## Opdracht
Kopieer uit de tekst over de gelukstoestand in het hiernamaals woord voor woord het gedeelte van "Hoe minder de" tot en met "verlossing gekomen is.".

## Tekstblok
+ + + +
Bron: https://www.bertha-dudde.org/nl/proclamation/1100
1100 Oorspronkelijke verhouding – Gelukstoestand in het hiernamaals
20 september 1939: Boek 20
In de ziel van degene, die zich met de eeuwige Godheid verbindt, wortelt ook het diepe verlangen om één met Hem te zijn. En dus wordt de scheiding tussen het mensenkind en de Vader in de hemel overwonnen. De kloof, die beiden van elkaar scheidt, wordt kleiner om tenslotte vanwege het zekere gevoel van de vereniging te verdwijnen en dus is de oorspronkelijke verhouding weer tot stand gebracht. En een onbeschrijflijk aangename toestand is voortaan het lot van het geestelijke wezen. Een eindeloos gelukkig makende harmonie, die noch qua tijd, noch ruimtelijk begrensd is. Dus een blijvende toestand, die alles in de oneindigheid omvat. Er is wel een lange tijd voor nodig, maar als deze toestand eenmaal bereikt is, was alles wat voorbijgegaan is slechts een vluchtig moment in de eeuwigheid. En de gelukzaligheden van de eeuwigheid wegen duizendvoudig op tegen al het leed tijdens de onvrije toestand.
Hoe minder de mens erop bedacht is om zichzelf een overvloedig, een hem in elk opzicht tevredenstellend aards leven te bezorgen, des te gemakkelijker zal de pelgrimstocht door het aardse dal voor hem lijken. En zo zal hem bij het verlaten van het aardse leven, als hij dit leven in liefde arbeidend doorgebracht heeft, niets meer aan de tijd op aarde herinneren. En hij zal slechts vol medelijden naar de vele dwalende zielen kijken, bij wie het tijdsbesef volledig ontbreekt en die dus in het hiernamaals eindeloze tijden kunnen smachten, totdat voor hen het moment van verlossing gekomen is.
+ + + +
## Gegevens
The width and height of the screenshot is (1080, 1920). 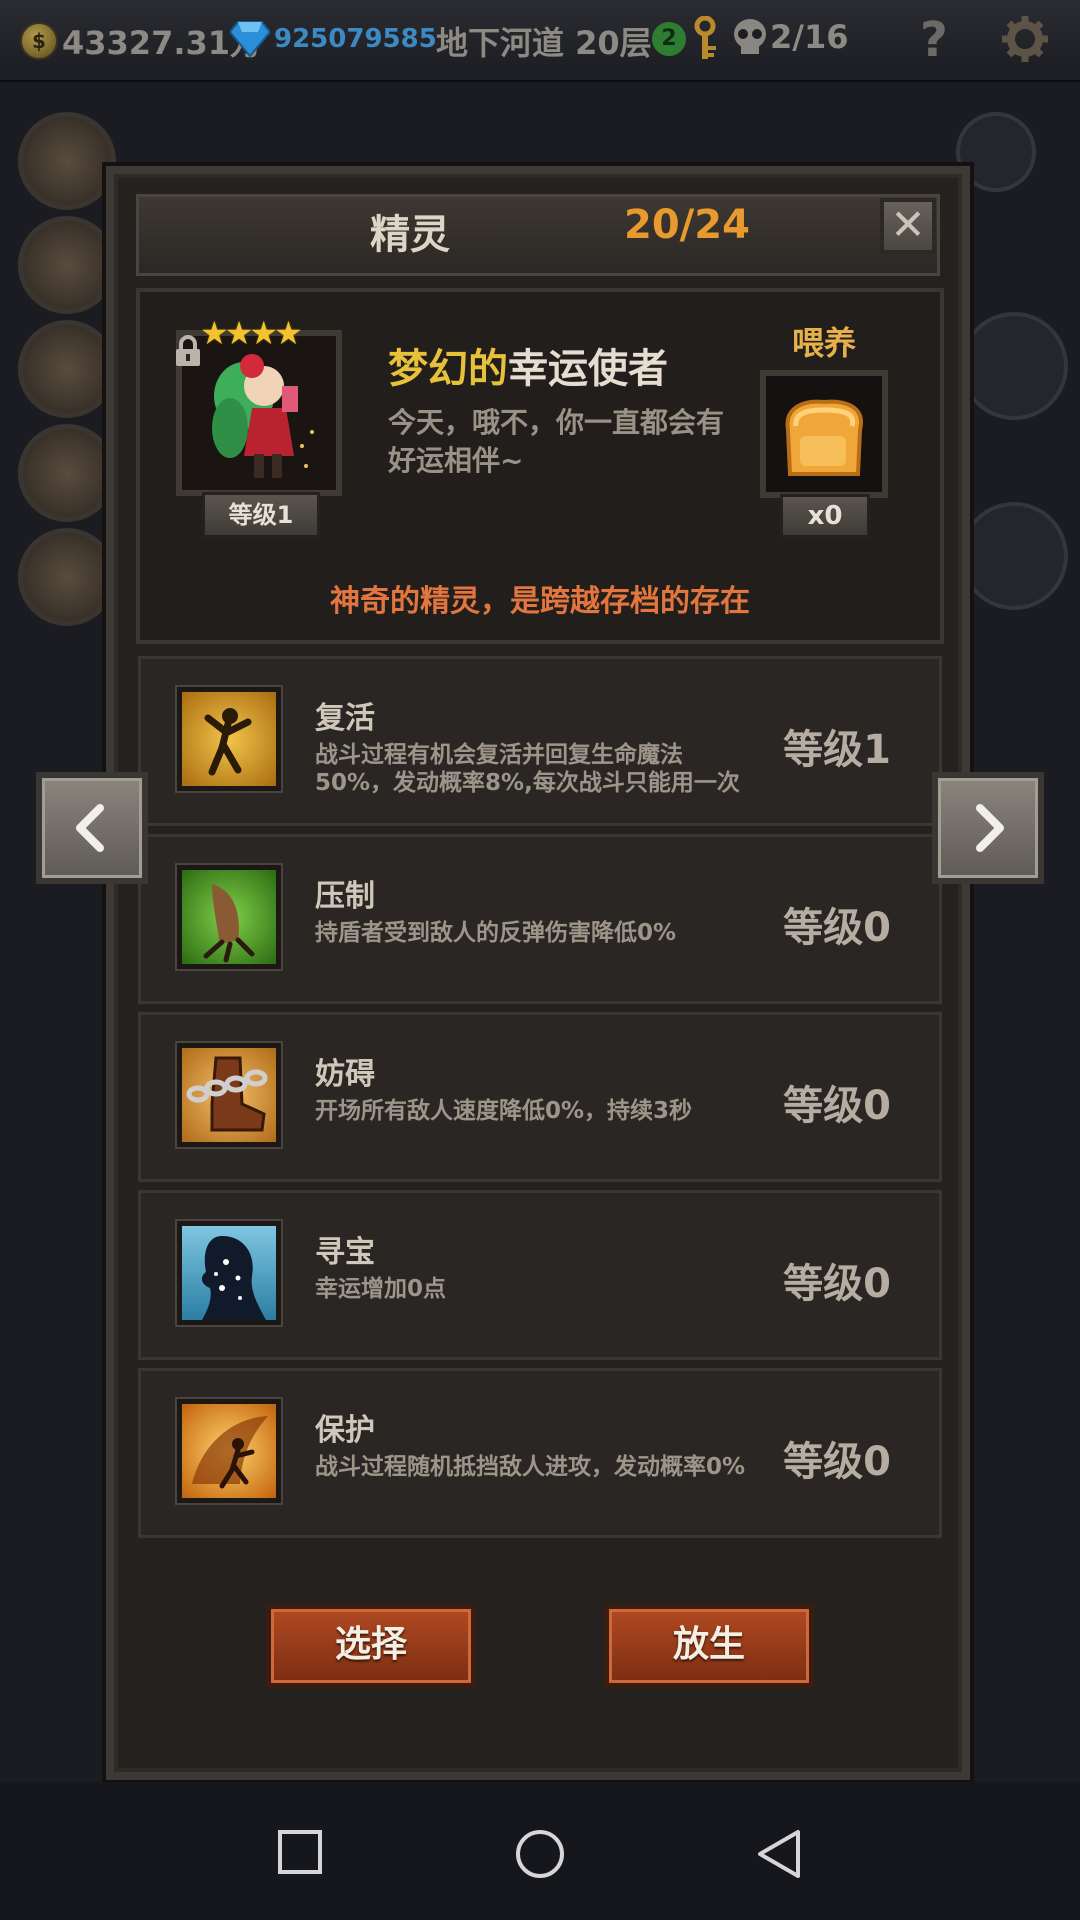 I want to click on skill-row-treasure: 寻宝 幸运增加0点 等级0, so click(x=540, y=1275).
+ + + +
## Antwoord
Hoe minder de mens erop bedacht is om zichzelf een overvloedig, een hem in elk opzicht tevredenstellend aards leven te bezorgen, des te gemakkelijker zal de pelgrimstocht door het aardse dal voor hem lijken. En zo zal hem bij het verlaten van het aardse leven, als hij dit leven in liefde arbeidend doorgebracht heeft, niets meer aan de tijd op aarde herinneren. En hij zal slechts vol medelijden naar de vele dwalende zielen kijken, bij wie het tijdsbesef volledig ontbreekt en die dus in het hiernamaals eindeloze tijden kunnen smachten, totdat voor hen het moment van verlossing gekomen is.